Prozess gegen zivilgesellschaftliche Aktivisten startet heute
"Das „System Erdogan“ lebt ganz wesentlich von der politischen Polarisierung und hat daher letztlich kein Interesse an ruhigen Fahrwassern."

"Das „System Erdogan“ lebt ganz wesentlich von der politischen Polarisierung und hat daher letztlich kein Interesse an ruhigen Fahrwassern."

© iStock/ digicomphoto

In Istanbul beginnt heute ein Gerichtsverfahren gegen zivilgesellschaftliche Aktivisten, denen Mitgliedschaft in oder Unterstützung einer Terrororganisation zur Last gelegt wird.

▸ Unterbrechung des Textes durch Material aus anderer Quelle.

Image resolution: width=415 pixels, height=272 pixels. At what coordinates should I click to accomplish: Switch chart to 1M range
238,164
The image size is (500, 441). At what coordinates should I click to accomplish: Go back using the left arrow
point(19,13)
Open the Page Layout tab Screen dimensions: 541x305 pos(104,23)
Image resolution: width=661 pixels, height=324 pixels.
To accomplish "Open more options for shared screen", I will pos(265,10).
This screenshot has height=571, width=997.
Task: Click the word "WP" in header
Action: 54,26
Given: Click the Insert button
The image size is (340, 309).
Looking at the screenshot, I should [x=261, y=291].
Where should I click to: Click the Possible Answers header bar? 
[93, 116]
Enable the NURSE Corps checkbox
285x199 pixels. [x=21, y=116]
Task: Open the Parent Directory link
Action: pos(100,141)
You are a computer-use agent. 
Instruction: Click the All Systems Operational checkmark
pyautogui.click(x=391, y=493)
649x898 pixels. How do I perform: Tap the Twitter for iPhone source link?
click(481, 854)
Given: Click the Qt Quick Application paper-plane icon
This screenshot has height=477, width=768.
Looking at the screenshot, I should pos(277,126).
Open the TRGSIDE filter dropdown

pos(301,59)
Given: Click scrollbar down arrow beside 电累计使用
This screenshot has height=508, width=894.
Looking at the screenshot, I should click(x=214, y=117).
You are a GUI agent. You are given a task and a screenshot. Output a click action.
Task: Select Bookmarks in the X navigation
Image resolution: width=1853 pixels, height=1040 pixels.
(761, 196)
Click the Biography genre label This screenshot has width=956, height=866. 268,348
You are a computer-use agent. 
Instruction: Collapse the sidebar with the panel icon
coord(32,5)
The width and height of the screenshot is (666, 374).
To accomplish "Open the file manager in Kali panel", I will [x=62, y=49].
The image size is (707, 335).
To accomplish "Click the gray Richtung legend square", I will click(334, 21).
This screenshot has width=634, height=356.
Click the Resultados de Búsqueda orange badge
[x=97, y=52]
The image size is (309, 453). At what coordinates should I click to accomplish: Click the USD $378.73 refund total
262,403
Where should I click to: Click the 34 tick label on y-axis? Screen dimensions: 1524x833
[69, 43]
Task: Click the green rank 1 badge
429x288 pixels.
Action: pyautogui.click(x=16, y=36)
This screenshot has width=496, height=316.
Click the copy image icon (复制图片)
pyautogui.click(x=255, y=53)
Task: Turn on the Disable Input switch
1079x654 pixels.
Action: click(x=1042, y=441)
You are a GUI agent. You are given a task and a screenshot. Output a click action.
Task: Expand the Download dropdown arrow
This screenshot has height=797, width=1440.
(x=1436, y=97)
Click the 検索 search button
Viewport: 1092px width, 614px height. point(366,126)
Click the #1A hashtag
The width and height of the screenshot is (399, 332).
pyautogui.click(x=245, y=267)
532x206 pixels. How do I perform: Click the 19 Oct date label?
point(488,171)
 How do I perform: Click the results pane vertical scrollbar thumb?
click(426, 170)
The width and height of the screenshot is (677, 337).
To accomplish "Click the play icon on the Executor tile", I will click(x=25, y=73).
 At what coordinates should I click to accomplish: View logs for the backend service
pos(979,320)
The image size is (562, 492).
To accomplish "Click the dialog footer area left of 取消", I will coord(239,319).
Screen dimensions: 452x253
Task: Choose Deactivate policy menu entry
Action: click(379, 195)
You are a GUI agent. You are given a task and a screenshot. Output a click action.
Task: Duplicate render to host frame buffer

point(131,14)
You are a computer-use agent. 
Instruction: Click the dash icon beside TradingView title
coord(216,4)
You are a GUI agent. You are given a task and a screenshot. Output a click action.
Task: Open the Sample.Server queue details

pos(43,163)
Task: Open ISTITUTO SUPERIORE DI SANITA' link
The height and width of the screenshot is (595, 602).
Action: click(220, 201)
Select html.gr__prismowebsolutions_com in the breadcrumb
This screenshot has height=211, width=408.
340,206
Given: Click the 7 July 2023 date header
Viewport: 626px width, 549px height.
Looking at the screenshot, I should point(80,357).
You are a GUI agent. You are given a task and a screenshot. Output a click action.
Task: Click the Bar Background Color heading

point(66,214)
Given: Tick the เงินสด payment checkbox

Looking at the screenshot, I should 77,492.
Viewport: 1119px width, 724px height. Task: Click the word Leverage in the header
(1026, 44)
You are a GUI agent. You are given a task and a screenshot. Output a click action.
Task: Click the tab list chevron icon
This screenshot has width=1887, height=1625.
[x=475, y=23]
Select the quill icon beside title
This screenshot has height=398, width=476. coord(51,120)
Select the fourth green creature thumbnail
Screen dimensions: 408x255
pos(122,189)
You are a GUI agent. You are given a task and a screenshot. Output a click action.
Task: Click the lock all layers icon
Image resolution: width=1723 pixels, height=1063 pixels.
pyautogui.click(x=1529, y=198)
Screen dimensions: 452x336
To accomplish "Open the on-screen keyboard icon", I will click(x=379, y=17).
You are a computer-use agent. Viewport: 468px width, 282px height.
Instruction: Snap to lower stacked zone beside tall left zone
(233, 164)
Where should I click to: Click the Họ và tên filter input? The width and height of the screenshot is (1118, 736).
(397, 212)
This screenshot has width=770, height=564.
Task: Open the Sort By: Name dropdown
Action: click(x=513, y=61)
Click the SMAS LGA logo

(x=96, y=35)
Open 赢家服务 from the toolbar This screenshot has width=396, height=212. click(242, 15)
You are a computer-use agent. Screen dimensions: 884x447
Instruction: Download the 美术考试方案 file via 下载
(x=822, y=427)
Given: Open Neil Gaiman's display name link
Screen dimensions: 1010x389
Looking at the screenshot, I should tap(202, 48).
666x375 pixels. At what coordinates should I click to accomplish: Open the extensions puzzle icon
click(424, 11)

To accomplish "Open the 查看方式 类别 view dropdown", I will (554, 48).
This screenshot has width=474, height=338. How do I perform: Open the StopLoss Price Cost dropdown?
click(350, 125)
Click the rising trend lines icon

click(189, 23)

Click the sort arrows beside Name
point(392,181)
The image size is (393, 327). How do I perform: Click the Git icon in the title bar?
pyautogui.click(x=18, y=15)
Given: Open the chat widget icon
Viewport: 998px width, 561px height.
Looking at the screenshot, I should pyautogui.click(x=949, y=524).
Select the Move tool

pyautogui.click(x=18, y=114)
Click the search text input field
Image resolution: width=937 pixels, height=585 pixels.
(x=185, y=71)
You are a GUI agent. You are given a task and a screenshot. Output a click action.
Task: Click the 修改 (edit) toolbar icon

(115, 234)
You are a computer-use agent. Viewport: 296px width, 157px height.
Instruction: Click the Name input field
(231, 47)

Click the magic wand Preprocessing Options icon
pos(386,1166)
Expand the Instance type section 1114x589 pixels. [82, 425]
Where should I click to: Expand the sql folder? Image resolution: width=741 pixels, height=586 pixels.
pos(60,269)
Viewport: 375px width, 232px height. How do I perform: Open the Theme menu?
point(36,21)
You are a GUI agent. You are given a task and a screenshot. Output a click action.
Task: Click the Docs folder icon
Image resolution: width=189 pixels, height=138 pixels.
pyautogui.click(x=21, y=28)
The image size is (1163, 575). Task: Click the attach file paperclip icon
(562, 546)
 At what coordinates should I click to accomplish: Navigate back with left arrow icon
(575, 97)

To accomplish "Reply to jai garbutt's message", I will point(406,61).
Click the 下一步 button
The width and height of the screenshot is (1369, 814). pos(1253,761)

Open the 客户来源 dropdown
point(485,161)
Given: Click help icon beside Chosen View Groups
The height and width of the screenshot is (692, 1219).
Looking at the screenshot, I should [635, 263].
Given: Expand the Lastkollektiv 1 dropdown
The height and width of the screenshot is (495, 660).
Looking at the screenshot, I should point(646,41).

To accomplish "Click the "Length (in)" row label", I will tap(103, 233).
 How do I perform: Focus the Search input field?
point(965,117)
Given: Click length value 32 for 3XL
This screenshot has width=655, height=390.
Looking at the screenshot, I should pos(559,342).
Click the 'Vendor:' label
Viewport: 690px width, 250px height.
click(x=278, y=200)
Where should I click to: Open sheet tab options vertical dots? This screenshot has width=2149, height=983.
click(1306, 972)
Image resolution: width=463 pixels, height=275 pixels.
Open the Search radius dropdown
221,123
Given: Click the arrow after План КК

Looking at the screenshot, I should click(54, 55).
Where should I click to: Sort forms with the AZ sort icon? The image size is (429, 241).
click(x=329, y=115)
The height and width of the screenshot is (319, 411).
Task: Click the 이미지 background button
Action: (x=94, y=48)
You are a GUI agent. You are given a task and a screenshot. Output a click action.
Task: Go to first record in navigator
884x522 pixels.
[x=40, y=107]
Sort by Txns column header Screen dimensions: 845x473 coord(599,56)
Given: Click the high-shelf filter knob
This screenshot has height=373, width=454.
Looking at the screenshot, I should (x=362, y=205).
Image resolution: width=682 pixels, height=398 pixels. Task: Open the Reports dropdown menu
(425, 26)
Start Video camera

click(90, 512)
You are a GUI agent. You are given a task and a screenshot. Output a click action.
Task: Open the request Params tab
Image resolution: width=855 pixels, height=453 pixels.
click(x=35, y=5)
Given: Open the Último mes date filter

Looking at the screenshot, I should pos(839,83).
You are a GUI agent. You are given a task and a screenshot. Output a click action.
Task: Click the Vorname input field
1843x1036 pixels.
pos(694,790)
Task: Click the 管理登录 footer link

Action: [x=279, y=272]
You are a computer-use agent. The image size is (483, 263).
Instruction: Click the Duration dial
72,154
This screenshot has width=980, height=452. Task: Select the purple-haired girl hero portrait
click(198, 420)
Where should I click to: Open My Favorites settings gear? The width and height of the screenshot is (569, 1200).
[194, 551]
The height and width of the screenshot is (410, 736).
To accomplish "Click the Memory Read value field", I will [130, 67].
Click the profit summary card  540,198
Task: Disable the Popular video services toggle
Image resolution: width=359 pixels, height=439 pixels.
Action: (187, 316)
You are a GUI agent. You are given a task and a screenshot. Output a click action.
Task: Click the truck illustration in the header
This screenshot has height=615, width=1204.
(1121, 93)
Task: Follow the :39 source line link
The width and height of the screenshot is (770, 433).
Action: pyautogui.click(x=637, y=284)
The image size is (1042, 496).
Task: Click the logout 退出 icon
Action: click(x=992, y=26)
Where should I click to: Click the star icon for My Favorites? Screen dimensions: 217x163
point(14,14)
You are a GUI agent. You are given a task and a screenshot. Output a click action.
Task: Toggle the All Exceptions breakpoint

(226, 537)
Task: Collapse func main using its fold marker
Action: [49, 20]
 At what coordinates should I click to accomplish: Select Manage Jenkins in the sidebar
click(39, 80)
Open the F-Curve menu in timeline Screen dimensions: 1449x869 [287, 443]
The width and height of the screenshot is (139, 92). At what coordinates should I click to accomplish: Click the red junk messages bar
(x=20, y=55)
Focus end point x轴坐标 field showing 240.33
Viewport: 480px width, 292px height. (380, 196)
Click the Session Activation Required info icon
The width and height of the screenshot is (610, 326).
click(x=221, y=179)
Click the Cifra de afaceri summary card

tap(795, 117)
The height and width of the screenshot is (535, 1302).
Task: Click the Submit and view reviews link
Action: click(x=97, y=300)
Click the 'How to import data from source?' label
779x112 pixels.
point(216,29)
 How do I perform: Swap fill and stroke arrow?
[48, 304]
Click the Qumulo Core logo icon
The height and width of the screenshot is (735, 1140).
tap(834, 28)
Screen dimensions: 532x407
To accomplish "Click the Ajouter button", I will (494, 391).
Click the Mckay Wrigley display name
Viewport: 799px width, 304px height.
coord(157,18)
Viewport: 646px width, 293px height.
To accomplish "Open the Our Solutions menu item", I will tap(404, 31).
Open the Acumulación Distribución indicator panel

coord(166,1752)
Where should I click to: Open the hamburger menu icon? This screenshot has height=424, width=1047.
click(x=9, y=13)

Unter ihnen ist Peter Steudtner, Mitarbeiter des in Berlin beheimateten entwicklungspolitischen Netzwerks „Inkota“.  Zu Recht sorgt sich die deutsche Öffentlichkeit, ob Steudtner und seine Mitangeklagten im politisch-autoritären Klima der Türkei ein rechtsstaatliches Verfahren erwartet. Im Gespräch mit freiheit.org bezieht der Leiter des Stiftungsbüros Türkei,  Hans-Georg Fleck, Stellung.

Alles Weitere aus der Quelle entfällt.